A recent internal investigation cleared Justice Department attorneys of professional misconduct related to the controversial government program known as Operation Choke Point. But while the report essentially rubber-stamps the DOJ's billing of the program as an effort to crack down on illegal businesses and weed out fraudulent activity, the number of legal and licensed businesses that have been stripped of access to bank accounts since the beginning of Operation Choke Point suggests otherwise.

While the DOJ report exonerated attorneys of intentional wrongdoing, it also provided a glimpse into the overreaching mindset of federal officials. When Choke Point prompted banks to shut down the accounts of law-abiding businesses such as ammunitions dealers, firearms vendors, and home-based charities, officials described the development as a "collateral benefit" and "significant accomplishment." It's patently inappropriate for professionals to inject this type of subjectivity into their official duties.

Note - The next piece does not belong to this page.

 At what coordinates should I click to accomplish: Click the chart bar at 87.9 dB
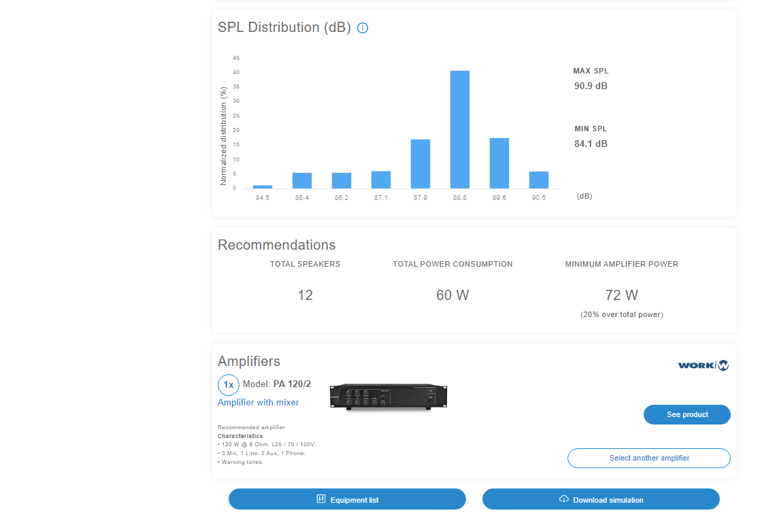pos(420,164)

The fallout from Operation Choke Point has harmed legal businesses and limited the options of the consumers who patronize them. This is especially evident in the short-term lending industry, where millions of Americans seek access to credit in order to make ends meet. When short-term loan providers are cut off from banking services, they cannot operate their business, which in turn hurts those who are underserved by the traditional banking system and need credit most.

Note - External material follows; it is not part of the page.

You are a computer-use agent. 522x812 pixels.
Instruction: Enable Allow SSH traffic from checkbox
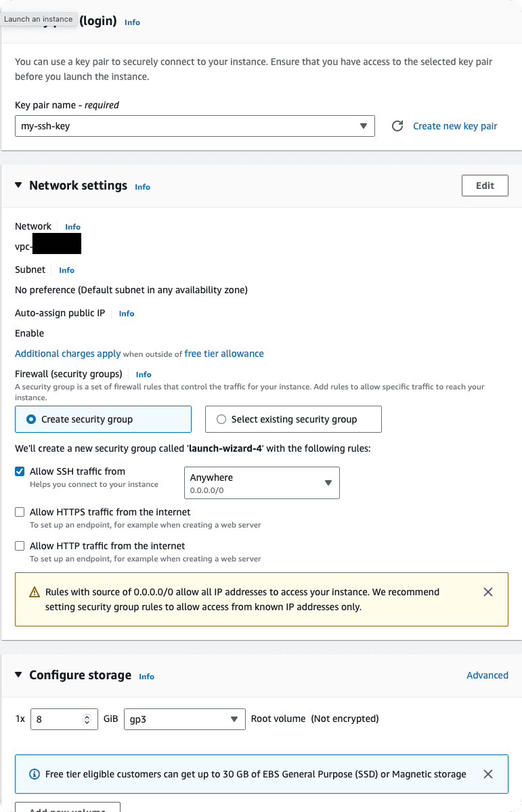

Since the beginning of Operation Choke Point, more than 80 banks have terminated relationships with payday lenders, from large national banks to small local branches. These closures are presumably the result of the DOJ program, and it appears likely that more law-abiding businesses will continue to lose banking access as long as Choke Point is in effect.

This is why the Community Financial Services Association of America has filed a lawsuit against the Federal Deposit Insurance Corp., Office of the Comptroller of the Currency and the Federal Reserve. The lawsuit challenges the legality of Operation Choke Point, arguing that ongoing abuses have continued to threaten the basic banking services of our lawful, responsible member companies. Banks are discontinuing relationships with legal businesses even today. One CFSA member company has lost more than a dozen different banking relationships since the beginning of 2013, most of which had existed for more than a decade.

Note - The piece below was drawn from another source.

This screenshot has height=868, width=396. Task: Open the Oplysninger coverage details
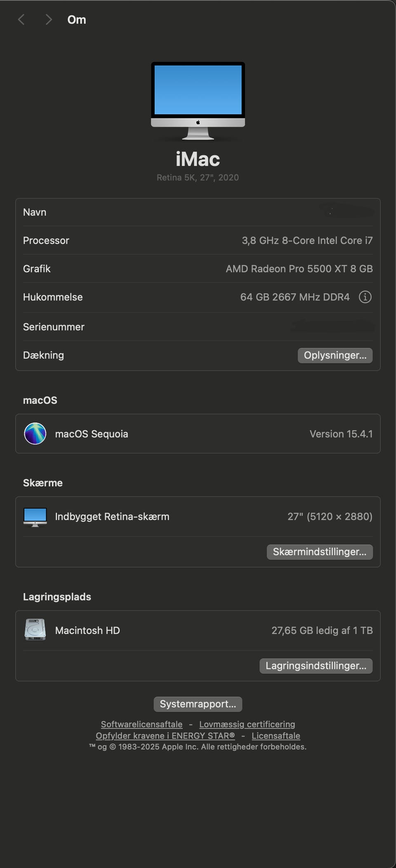pyautogui.click(x=335, y=355)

In fact, around the same time that the DOJ report was released, a family-owned and operated business in California called Westshore Cash and Loan was forced to close its doors after being cut off from its bank. According to its owner Allison Deguisne, Westshore Cash and Loan was told by banks on more than one occasion that they would not accept her business as a customer. She spent months trying to find a replacement bank in order to stay in business, but to no avail. Despite the fact that Westshore was a legal, fully licensed and regulated business that had done nothing wrong, it could not find a bank willing to accept its businesses. Businesses across the country in various industries have similar stories.

The fact of the matter is that Operation Choke Point continues to cause harm to both businesses and consumers — and even a misleading federal report cannot hide it.

Dennis Shaul is the chief executive of the Community Financial Services Association of America, which represents nonbank lenders. He previously served as a senior advisor to former Representative Barney Frank and as a professional staff member of the House Financial Services Committee.